Work order A ▸ In the passage about missing a husband, what kind of shirt did the husband wear on Sundays?
Work order B ▸ Please print the passage about missing a husband from "One day recently" up to and including "on a person.".

Supplied passage ▸
One day recently I woke up and realized I was full of anticipation instead of dread for what the day would bring. What a revelation! I’ve lived with dread for such a long time that I had forgotten there was any other way to feel. A long hospital stay and the death of a loved one tends to have that effect on a person.
I don’t usually have anything in particular to do or to accomplish but my day can, and often does, hold unexpected surprises. Even if I do nothing in particular, my day is a blank canvass to fill as I choose….instead of filling it with mandatory doctor appointments, hospital visits, worry and dread.
That doesn’t mean I’m never sad or that I don’t miss my husband. On the contrary, everything reminds me of him, some things more than others. For instance I saw a man in the grocery store wearing a western shirt and wham, the thoughts of my husband made me weak kneed. Anyone who knew my husband remembers that the only shirts he wore were western shirts, except on Sunday when the traditional white shirt took its place briefly. I have three sons who love western shirts too and my youngest grandson who’s not yet two, wore one of his grandfather’s ‘cowboy’ shirts around one morning with it trailing behind him and flapping off his arms. Maybe another western shirt lover in the making? Sweet!
When I hear one of my husbands favorite songs I get misty eyed; or when I make spaghetti [yes, I’m finally eating it again] I think of him and his abrupt appetite change in the last months of his life. Steaks and hamburgers will forever remind me of him; my daughter, who was never a steak lover, commented one day that she was hungry for one of his steaks….me too Julie, me too. When the lawn care people mow the lawn outside my apartment I’m reminded of my husband’s weekly all-day chore of mowing our four acres and how he complained about it but secretly enjoyed it. I’m always watching the birds around my area, one of his favorite hobbies. I have a Dove nesting in the high reaches of my front porch and he’d enjoy observing that.

Record set ▸
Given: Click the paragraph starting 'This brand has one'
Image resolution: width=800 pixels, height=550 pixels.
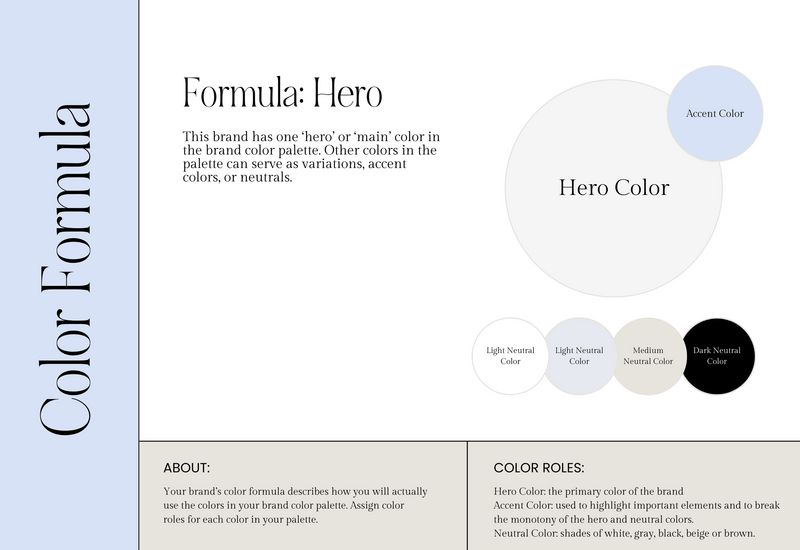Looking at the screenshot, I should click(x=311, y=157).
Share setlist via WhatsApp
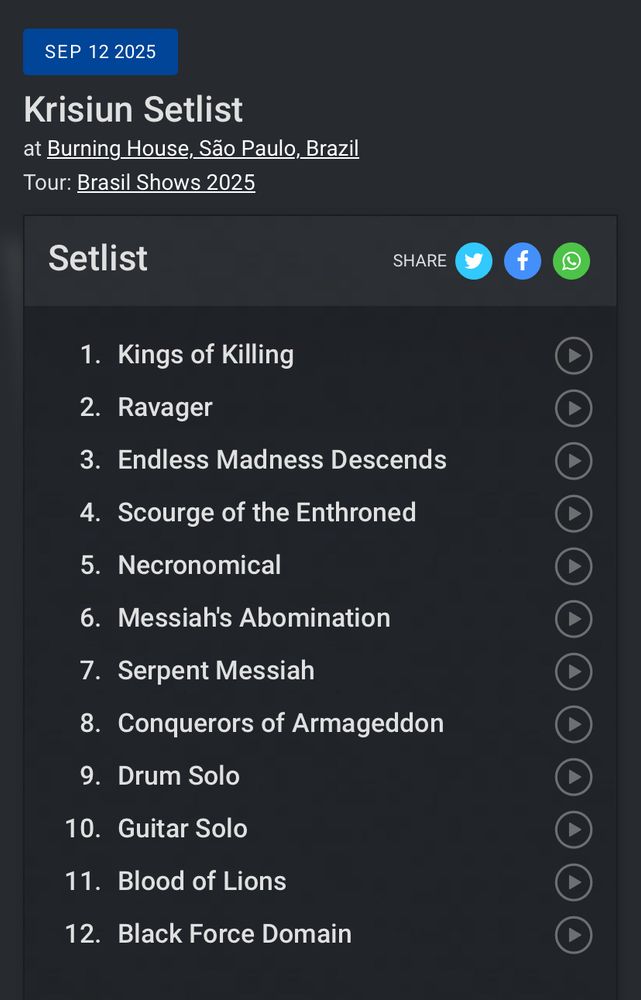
---
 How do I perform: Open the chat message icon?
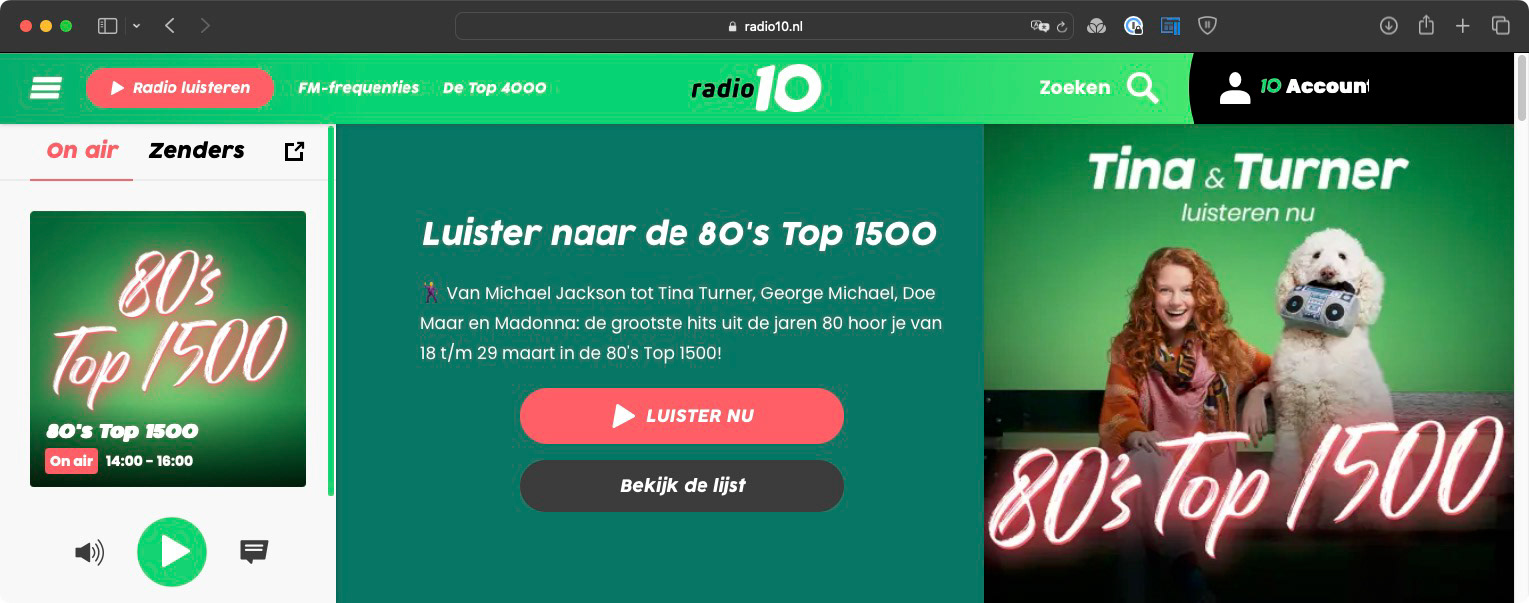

Answer area A ▸ The traditional white shirt.

Answer area B ▸
One day recently I woke up and realized I was full of anticipation instead of dread for what the day would bring. What a revelation! I’ve lived with dread for such a long time that I had forgotten there was any other way to feel. A long hospital stay and the death of a loved one tends to have that effect on a person.